* **Exercise details**
The listing below contains a span that opens with the line containing "The height and width of the screenshot is (675, 1200)." and closes with the line containing "You are a computer-use agent. 1024x598". Return that span exactly.
- - - -
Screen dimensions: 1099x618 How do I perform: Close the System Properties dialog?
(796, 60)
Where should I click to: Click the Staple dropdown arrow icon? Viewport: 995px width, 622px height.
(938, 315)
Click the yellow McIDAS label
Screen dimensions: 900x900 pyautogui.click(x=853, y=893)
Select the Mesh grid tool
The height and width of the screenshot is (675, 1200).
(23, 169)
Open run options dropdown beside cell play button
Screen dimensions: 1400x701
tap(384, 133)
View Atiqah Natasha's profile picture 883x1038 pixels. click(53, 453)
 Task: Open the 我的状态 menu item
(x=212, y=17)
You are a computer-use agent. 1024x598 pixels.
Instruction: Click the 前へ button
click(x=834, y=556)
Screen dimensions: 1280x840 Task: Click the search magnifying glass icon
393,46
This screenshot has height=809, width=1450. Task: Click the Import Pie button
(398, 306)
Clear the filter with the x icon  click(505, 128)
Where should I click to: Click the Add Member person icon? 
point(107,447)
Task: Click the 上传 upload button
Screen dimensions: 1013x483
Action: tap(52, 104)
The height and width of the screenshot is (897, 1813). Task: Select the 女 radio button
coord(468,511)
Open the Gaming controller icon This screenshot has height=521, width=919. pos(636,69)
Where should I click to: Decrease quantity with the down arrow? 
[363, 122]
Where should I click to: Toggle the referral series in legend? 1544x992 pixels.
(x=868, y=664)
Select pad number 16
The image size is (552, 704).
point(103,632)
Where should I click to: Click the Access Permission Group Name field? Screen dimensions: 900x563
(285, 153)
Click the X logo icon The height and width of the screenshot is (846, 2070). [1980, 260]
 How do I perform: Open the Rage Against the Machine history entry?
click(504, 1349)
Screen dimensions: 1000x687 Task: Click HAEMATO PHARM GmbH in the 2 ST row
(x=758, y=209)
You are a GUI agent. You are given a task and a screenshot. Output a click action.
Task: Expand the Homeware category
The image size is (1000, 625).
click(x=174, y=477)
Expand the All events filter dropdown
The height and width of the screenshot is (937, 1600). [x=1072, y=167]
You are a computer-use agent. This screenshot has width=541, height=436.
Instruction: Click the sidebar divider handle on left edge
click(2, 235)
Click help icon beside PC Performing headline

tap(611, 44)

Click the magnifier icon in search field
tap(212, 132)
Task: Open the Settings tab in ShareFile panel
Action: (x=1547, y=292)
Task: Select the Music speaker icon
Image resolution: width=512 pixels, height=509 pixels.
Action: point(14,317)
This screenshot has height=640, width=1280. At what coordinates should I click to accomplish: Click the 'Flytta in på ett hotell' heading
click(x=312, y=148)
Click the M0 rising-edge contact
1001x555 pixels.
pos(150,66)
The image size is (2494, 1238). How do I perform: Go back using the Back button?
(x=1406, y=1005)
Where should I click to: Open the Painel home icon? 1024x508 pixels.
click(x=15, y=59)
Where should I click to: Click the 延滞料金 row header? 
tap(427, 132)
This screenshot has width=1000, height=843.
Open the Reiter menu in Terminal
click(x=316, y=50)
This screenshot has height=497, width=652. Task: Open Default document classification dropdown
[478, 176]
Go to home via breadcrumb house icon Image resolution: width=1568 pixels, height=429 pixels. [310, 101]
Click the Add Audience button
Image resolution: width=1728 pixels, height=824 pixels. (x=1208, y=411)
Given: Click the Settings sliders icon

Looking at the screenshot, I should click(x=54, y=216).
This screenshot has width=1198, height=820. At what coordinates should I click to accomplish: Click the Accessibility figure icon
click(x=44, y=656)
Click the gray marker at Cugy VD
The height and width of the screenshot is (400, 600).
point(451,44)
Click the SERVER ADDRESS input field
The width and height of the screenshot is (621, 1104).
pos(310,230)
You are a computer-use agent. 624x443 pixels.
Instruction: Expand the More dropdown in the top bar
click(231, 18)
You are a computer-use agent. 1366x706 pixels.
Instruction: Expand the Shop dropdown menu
- - - -
* **Exercise solution**
The height and width of the screenshot is (675, 1200).
(23, 169)
Open run options dropdown beside cell play button
Screen dimensions: 1400x701
tap(384, 133)
View Atiqah Natasha's profile picture 883x1038 pixels. click(53, 453)
 Task: Open the 我的状态 menu item
(x=212, y=17)
You are a computer-use agent. 1024x598 pixels.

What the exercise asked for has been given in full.